Volkswagen delivered 2,925,000 Volkswagen-badged cars to customers worldwide in the first half of 2016, which represents a fall of just 20,000 units compared to the same (pre-scandal) period in 2015. That more or less chimes with what an insistently anonymous Volkswagen source told us recently, that: "people will kick us about this, and keep kicking us for a while but the fundamental product is still good and people want to buy good cars." It would certainly seem so, and Toyota's hopes of using the diesel scandal to leapfrog Volkswagen for the global No.1 spot have been stymied.
Overall, the entire Volkswagen group has sold 5.12-million vehicles so far this year, while Toyota, which suffered a 0.6 per cent decline in sales, has moved 5.02-million.
Here in Ireland, it's a slightly different story. Volkswagen is holding its own in the Irish market right now, but only just. Up to the 2nd of August, Volkswagen-branded sales stood at 13,525 cars and vans, as compared to 13,363 in the same period last year, which represents a 1.21 per cent rise. A rise is a rise is a rise, but over at arch-rival Toyota, things are looking rather rosier in the Irish garden. It has sold 13,939 vehicles in the year to August 2nd, as opposed to 11,707 last year and so saw a rise in sales of 19.07 per cent - roughly in line with the market as a whole.
Things are looking much worse for Volkswagen on the political front. This week, the German state of Bavaria (in which resides many of Audi's factory and corporate facilities) has declared that it is going to sue Volkswagen. Not because of any concerns over pollution, but because the state invested in Volkswagen, and lost a reputed €700,000 when Volkswagen's share price plummeted in the wake of the diesel scandal. "We want this money back," Bavarian finance minister Markus Söde told German news agency Deutsche Presse-Agentur.

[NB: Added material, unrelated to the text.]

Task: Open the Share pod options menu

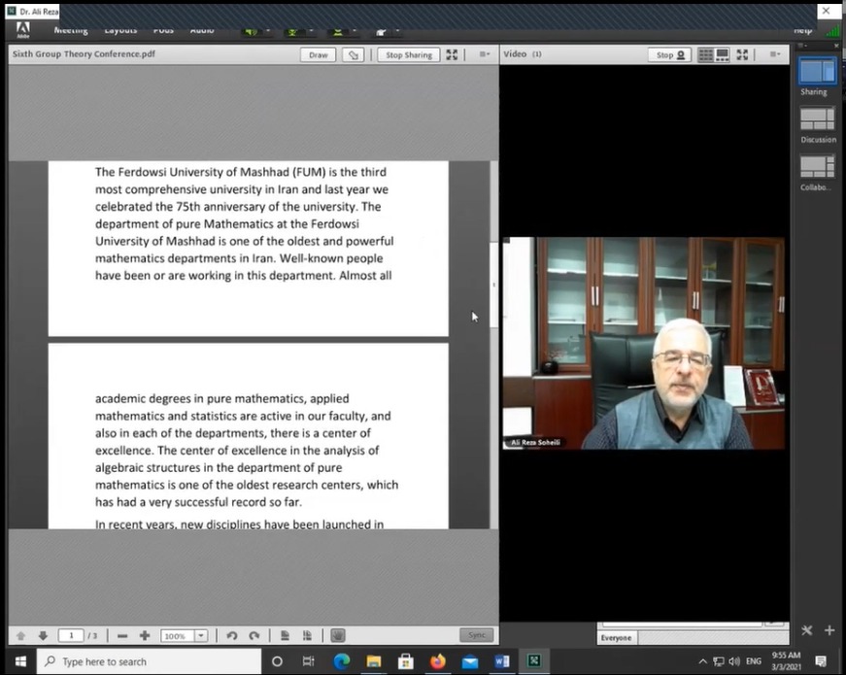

South Korea is also getting on Volkswagen's case. The government there has ordered the company to stop selling 32 different models made by the group, citing cases of forged documents relating to emissions performance and drive-by noise tests. Volkswagen has also been hit with two massive fines in South Korea for its bungled emissions tests - a USD$12.6-million one from the government, and a further USD$15.98-million one from local authorities.
Volkswagen had already voluntarily stopped the sale of all the affected models before the final decision was handed down.

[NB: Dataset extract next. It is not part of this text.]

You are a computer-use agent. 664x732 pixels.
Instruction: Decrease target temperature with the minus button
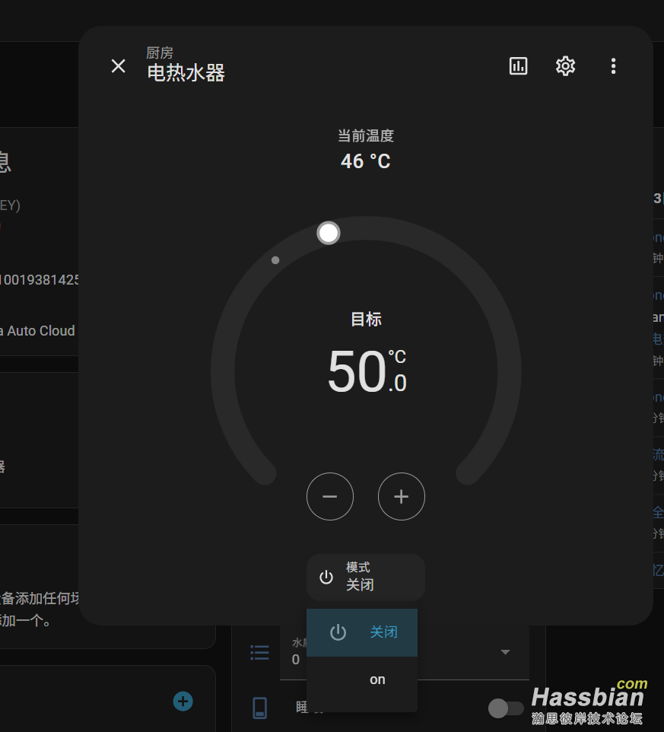pyautogui.click(x=330, y=496)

Volkswagen is looking to expand in east Asia though. According to Manager Magazine, the German giant has begun tentative talks with Indian conglomerate Tata about a joint-venture to make an affordable, budget car range for markets such as India, Indonesia and China. Volkswagen had previously bought a stake in Suzuki, hoping to build just such a range of cars in Suzuki's Maruti operations in India, but the tie-up led to a messy and rancorous divorce as Suzuki proved to be too independently minded for Volkswagen's taste. The deal would represent a coup for Tata, which has struggled with sales of its ultra-cheap Nano city car in India, but it's not known yet if any such deal might have an effect on Tata's ownership of Jaguar and Land Rover.